**WHAT THE TASK ASKS:** From the line with "Image resolution: width=375, height=2466." through the line with "[Instagram] (199, 1431)", repeat the entries verbatim, both end lines included, and add nothing.

**SOURCE MATERIAL:**
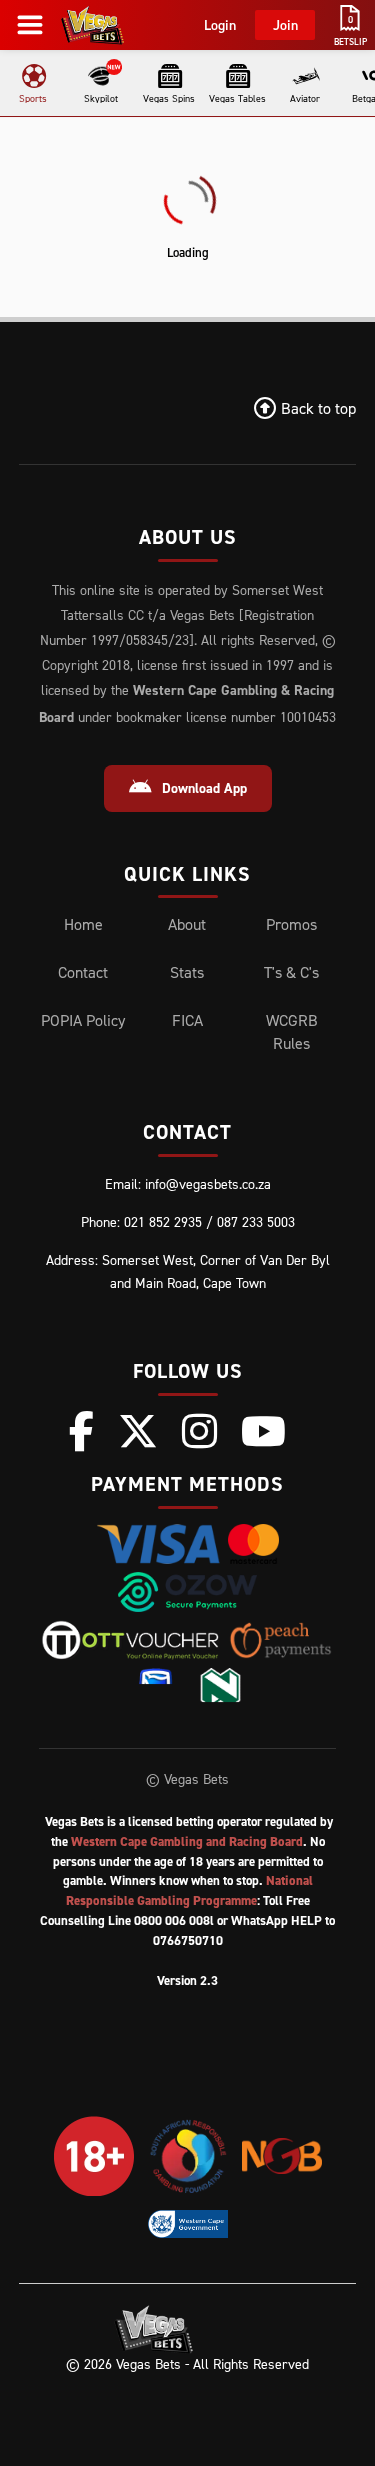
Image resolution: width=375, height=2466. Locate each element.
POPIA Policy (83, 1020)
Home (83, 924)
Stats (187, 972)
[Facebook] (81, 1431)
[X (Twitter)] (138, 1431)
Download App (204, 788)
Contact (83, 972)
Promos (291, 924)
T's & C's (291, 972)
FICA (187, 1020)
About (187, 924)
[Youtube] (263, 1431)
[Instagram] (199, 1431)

==

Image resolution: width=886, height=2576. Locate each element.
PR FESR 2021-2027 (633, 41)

**FINISHED EXERCISE:**
Image resolution: width=375, height=2466. Locate each element.
POPIA Policy (83, 1020)
Home (83, 924)
Stats (187, 972)
[Facebook] (81, 1431)
[X (Twitter)] (138, 1431)
Download App (204, 788)
Contact (83, 972)
Promos (291, 924)
T's & C's (291, 972)
FICA (187, 1020)
About (187, 924)
[Youtube] (263, 1431)
[Instagram] (199, 1431)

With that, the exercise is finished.